Millennium Post

Only SC can stop sealing drive, says Monitoring Committee

NEW DELHI: The sealing drive in Delhi will continue as decided by the Supreme Court-appointed monitoring committee and the Supreme Court is the only authority to stop this drive and not the Committee, members of the asserted on Thursday.
Explaining the situation, the members clarified that the Committee has no right to stop the drive. "Our duty was to determine the factors and procedure of the sealing as directed by the Supreme Court," said the members.
Earlier, an all-party meeting attended by the leaders of BJP and Congress with Chief Minister Arvind Kejriwal and members of the Monitoring Committee was held.
In the meeting, the political parties urged the Committee to stop the sealing drive till the Supreme Court's verdict comes.
The Supreme Court-appointed Committee comprises KJ Rao, former advisor to the Election Commission, Bhure Lal, chairman of Environment Pollution Prevention and Control Authority (EPCA) and Major General (retd) Som Jhingan as members.
"The Monitoring Committee is confident that if the rightful dues from the public on various accounts — including conversion charges — are collected by the MCD, the financial state of these corporations would be more sound and would overcome the present crisis," said a member.

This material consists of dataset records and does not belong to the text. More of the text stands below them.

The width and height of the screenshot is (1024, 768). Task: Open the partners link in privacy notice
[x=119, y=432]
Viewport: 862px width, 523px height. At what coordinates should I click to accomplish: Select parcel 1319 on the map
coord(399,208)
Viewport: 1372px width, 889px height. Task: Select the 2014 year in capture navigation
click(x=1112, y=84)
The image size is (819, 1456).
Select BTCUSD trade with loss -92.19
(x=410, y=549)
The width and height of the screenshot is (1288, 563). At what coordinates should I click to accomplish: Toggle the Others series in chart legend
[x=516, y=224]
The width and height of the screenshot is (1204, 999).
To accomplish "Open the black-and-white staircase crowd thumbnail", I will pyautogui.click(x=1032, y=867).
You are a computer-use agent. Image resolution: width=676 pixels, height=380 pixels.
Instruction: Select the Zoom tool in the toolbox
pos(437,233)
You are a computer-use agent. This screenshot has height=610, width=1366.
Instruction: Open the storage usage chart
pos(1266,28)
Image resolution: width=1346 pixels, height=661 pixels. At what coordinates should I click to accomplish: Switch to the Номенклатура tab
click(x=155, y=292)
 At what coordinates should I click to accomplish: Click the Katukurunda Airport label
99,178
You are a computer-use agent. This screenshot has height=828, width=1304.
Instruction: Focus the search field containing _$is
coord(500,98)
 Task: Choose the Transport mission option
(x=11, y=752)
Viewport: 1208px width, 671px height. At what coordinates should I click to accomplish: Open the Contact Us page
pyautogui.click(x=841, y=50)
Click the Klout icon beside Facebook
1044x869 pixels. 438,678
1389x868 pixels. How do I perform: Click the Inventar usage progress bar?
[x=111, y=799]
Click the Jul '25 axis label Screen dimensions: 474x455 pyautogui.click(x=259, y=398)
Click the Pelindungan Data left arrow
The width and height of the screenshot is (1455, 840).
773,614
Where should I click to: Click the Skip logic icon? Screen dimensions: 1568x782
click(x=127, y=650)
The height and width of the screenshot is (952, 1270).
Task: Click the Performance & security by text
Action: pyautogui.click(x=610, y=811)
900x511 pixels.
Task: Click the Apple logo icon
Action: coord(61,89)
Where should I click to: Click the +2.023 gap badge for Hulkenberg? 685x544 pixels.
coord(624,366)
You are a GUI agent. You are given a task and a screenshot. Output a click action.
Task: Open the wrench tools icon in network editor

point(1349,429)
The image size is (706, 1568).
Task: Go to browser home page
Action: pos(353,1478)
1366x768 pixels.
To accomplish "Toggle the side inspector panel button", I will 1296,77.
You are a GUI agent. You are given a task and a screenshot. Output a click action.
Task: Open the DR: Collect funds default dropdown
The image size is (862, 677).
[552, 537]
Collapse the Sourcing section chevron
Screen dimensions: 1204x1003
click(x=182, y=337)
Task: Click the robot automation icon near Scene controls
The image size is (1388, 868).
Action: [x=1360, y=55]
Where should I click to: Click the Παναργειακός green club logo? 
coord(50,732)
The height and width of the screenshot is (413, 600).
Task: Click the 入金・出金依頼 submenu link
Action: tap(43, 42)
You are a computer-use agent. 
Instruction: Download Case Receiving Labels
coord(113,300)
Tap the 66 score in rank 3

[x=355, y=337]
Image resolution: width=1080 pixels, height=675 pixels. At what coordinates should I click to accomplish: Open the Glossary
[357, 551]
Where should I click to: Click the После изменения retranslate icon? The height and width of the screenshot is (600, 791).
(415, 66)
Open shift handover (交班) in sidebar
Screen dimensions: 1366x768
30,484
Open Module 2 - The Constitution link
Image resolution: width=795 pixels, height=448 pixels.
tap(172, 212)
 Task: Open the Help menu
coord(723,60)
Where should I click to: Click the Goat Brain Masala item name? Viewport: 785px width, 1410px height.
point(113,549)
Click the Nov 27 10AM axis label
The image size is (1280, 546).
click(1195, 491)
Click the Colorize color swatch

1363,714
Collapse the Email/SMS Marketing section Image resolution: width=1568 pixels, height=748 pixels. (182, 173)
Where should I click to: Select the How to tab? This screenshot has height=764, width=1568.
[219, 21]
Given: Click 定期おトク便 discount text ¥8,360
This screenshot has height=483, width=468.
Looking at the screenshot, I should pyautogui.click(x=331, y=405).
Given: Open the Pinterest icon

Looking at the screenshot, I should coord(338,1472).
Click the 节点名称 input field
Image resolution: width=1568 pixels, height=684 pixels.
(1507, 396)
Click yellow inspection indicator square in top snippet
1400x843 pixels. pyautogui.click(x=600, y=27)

The drive began in December last year after the apex court ordered the sealing of commercial establishments over encroachment, illegal constructions and non-payment of conversion charges.
The drive is being carried out by the three Municipal Corporations under supervision of the Monitoring Committee.
The root of the problem is poor planning and execution of the Delhi Master Plan 2021. The Master Plan is the document that decides how Delhi should be developed and is prepared for 20 years.
The blueprint, created in 1982, was revised and notified in 2007 as Master Plan 2021. In this period, the population of Delhi, thanks to large-scale migration the Capital witnesses, had grown exponentially, and shops and commercial establishments had mushroomed across the city.
In 2005-06, the Delhi High Court ordered a sealing drive against shops that flouted the law, and the ensuing protests saw four people being killed.
The government then brought in trader-friendly amendments in 2007, which included bringing down the conversion charges and allowing buildings to grow taller.
The Supreme Court, however, struck down the amendments in view of their potentially harmful effects on the environment, and the lack of supporting infrastructure – traffic, parking, civic amenities, et al.
The current sealing drive, too, has been ordered by the Supreme Court.